» SET PROBLEM A: From the records below, output as a JSON list of strings the lines that begin at the one containing "Copy BOT log-Task" and end with the one containing "Action: (826, 1020)". Give one string per line and leave out blank lines.

==== QUOTED PASSAGE

Observation and participation

My approach to art-making is determined by the observation of and participation in particular moments that take place. This takes place in a variety of ways through recording, using an audio, visual and written language. Process is driven intuitively. As it grows and develops into a more focussed investigation it enhances a clearer understanding of the work. Johann Wolfgang Goethe, a man of sensitive science,  comments - ‘Every act of looking turns into observation, every act of observation turns into reflection, every act of reflection turns into making associations; thus it is evident that we theorize every time we look carefully at the world’ {Naydler,2000, 90}.

Part of my approach is to be open and playful in order to draw inspiration from the most unexpected of places. It is, in a way, always about approaching the element of the unknown with a curiosity and faith in possibilities.

My approach involves open-ended investigations into micro environments. When I am looking into these arrangements I learn about the relationship of my eye, ear and mind. My eye is the observer who goes out to the field and my mind is the planner who directs the discoveries of my eye. My ear is the receiver who takes in, and acts as a filter and stimuli all at once. Through observation we are brought to an awareness of ourselves as a filter and how our senses connect and disconnect ourselves to the world. As Laurel Lee said, ‘when I look at things I don’t see how they are, I see how I am’ {Radin, 1997, 89}. Goethe commented, ‘every new object, clearly seen, opens up a new organ of perception in us’ {Naydler, 2000, 116}.

A contemporary physicist, John Wheeler, talks about the importance of participation and not just observation,’…in this way we have come to realize that the universe is a participatory universe’ {Peat, 1987, 4}.

What ever way we participate with the universe, each one of us, in our little way is making a change. This brings me to think of my position as an artist – how do I want to participate¨?

This very question brings me to ponder my own presence in the moments that I work with, and how I might be influencing what is existing around me.  I am not in isolation, but rather in relation with the surrounding environment - this becomes a dialogue between time, place, sensing and being.  I wish to communicate this internal dialogue through art, inviting the viewer’s minds to tune in to this way of sensing the world.

========
==== DATA SHOWN

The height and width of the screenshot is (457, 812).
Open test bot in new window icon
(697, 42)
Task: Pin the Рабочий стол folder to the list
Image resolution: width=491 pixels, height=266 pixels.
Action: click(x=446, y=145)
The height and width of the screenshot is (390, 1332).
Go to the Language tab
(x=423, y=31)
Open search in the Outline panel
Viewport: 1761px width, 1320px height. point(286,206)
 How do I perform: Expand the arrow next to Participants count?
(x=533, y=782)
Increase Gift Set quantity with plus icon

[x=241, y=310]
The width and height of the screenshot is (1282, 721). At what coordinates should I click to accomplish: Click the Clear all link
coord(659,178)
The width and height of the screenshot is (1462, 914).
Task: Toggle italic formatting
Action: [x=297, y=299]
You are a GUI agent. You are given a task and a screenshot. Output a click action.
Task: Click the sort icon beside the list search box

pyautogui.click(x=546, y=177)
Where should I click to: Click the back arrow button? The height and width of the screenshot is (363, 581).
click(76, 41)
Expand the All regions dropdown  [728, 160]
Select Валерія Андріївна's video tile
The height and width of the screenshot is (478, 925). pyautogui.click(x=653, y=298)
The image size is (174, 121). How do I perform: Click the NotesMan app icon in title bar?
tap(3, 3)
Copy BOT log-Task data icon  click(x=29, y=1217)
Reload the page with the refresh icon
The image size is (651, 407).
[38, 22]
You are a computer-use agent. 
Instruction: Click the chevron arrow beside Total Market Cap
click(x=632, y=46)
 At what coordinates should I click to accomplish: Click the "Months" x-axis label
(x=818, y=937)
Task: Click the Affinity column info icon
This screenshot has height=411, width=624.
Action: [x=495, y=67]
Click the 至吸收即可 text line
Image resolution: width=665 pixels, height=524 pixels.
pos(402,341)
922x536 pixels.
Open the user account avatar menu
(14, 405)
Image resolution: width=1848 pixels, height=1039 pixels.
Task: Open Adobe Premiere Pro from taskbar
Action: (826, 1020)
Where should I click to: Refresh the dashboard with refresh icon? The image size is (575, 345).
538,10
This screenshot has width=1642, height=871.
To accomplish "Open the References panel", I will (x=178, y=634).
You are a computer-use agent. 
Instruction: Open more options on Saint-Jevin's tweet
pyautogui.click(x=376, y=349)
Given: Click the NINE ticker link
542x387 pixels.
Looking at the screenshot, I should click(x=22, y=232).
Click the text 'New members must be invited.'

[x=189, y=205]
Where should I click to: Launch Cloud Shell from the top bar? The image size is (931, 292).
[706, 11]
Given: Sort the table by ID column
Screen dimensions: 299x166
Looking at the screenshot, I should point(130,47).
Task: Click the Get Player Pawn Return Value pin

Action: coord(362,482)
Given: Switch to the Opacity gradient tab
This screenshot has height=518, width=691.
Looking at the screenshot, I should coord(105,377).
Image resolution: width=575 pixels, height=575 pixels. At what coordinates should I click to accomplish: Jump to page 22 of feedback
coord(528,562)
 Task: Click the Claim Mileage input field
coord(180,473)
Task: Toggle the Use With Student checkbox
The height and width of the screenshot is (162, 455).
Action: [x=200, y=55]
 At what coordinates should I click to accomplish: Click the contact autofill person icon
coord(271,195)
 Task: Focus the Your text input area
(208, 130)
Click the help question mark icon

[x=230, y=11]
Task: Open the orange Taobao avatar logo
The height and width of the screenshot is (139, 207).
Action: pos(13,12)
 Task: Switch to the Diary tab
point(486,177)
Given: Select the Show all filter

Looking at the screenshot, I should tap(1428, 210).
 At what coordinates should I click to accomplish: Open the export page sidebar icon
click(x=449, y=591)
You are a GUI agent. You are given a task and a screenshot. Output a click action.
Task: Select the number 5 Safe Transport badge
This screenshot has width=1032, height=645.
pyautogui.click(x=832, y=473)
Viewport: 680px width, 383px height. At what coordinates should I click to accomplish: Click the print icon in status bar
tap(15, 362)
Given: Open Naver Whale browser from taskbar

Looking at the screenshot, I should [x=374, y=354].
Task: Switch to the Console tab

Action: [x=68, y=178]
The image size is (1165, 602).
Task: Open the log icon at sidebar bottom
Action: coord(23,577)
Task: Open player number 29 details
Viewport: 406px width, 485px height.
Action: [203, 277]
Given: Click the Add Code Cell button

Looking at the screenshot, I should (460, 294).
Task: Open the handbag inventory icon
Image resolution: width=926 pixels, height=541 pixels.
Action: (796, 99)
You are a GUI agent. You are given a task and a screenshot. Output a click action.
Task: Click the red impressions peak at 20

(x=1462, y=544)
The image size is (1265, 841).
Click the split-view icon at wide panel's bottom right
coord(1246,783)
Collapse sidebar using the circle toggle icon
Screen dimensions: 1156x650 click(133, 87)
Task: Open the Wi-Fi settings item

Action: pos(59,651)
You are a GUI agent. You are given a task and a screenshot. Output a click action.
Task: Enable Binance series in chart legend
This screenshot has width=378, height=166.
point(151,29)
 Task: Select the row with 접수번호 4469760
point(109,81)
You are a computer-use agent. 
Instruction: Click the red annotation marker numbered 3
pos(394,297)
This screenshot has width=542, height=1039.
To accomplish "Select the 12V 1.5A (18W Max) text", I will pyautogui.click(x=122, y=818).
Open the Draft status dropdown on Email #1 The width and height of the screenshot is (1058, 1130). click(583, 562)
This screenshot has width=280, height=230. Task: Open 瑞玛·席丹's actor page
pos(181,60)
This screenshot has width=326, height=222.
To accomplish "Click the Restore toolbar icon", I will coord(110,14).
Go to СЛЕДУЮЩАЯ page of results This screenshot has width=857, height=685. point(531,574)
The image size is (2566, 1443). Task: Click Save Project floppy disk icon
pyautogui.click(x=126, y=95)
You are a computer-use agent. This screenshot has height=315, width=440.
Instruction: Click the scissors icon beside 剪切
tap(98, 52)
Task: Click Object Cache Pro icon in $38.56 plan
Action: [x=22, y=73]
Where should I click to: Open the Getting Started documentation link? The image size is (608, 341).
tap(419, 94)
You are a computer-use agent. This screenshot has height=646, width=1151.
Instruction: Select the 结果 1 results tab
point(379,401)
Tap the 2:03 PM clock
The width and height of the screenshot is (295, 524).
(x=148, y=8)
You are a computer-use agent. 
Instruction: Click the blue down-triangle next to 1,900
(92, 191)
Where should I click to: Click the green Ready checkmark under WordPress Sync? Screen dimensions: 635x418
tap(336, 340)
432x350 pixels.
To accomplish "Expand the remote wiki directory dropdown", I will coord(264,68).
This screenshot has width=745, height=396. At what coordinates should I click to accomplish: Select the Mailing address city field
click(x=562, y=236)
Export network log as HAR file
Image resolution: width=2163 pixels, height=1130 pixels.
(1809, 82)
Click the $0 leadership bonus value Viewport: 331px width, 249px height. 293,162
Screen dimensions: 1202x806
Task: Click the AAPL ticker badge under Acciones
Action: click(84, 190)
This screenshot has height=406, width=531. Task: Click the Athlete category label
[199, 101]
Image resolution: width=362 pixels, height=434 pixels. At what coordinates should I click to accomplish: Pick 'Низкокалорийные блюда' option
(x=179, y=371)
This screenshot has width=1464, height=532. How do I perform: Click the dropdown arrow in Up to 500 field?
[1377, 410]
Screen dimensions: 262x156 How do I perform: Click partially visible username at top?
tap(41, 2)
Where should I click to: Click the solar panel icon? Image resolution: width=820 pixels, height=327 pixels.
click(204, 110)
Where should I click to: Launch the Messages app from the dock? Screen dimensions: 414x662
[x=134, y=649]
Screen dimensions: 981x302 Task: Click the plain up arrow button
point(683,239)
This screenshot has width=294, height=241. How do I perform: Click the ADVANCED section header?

========

» SET PROBLEM B: Please copy the passage on observation and participation in full, word for word.

» WRITTEN SOLUTION A:
[
  "Copy BOT log-Task data icon  click(x=29, y=1217)",
  "Reload the page with the refresh icon",
  "The image size is (651, 407).",
  "[38, 22]",
  "You are a computer-use agent. ",
  "Instruction: Click the chevron arrow beside Total Market Cap",
  "click(x=632, y=46)",
  " At what coordinates should I click to accomplish: Click the \"Months\" x-axis label",
  "(x=818, y=937)",
  "Task: Click the Affinity column info icon",
  "This screenshot has height=411, width=624.",
  "Action: [x=495, y=67]",
  "Click the 至吸收即可 text line",
  "Image resolution: width=665 pixels, height=524 pixels.",
  "pos(402,341)",
  "922x536 pixels.",
  "Open the user account avatar menu",
  "(14, 405)",
  "Image resolution: width=1848 pixels, height=1039 pixels.",
  "Task: Open Adobe Premiere Pro from taskbar",
  "Action: (826, 1020)"
]

» WRITTEN SOLUTION B:
Observation and participation

My approach to art-making is determined by the observation of and participation in particular moments that take place. This takes place in a variety of ways through recording, using an audio, visual and written language. Process is driven intuitively. As it grows and develops into a more focussed investigation it enhances a clearer understanding of the work. Johann Wolfgang Goethe, a man of sensitive science,  comments - ‘Every act of looking turns into observation, every act of observation turns into reflection, every act of reflection turns into making associations; thus it is evident that we theorize every time we look carefully at the world’ {Naydler,2000, 90}.

Part of my approach is to be open and playful in order to draw inspiration from the most unexpected of places. It is, in a way, always about approaching the element of the unknown with a curiosity and faith in possibilities.

My approach involves open-ended investigations into micro environments. When I am looking into these arrangements I learn about the relationship of my eye, ear and mind. My eye is the observer who goes out to the field and my mind is the planner who directs the discoveries of my eye. My ear is the receiver who takes in, and acts as a filter and stimuli all at once. Through observation we are brought to an awareness of ourselves as a filter and how our senses connect and disconnect ourselves to the world. As Laurel Lee said, ‘when I look at things I don’t see how they are, I see how I am’ {Radin, 1997, 89}. Goethe commented, ‘every new object, clearly seen, opens up a new organ of perception in us’ {Naydler, 2000, 116}.

A contemporary physicist, John Wheeler, talks about the importance of participation and not just observation,’…in this way we have come to realize that the universe is a participatory universe’ {Peat, 1987, 4}.

What ever way we participate with the universe, each one of us, in our little way is making a change. This brings me to think of my position as an artist – how do I want to participate¨?

This very question brings me to ponder my own presence in the moments that I work with, and how I might be influencing what is existing around me.  I am not in isolation, but rather in relation with the surrounding environment - this becomes a dialogue between time, place, sensing and being.  I wish to communicate this internal dialogue through art, inviting the viewer’s minds to tune in to this way of sensing the world.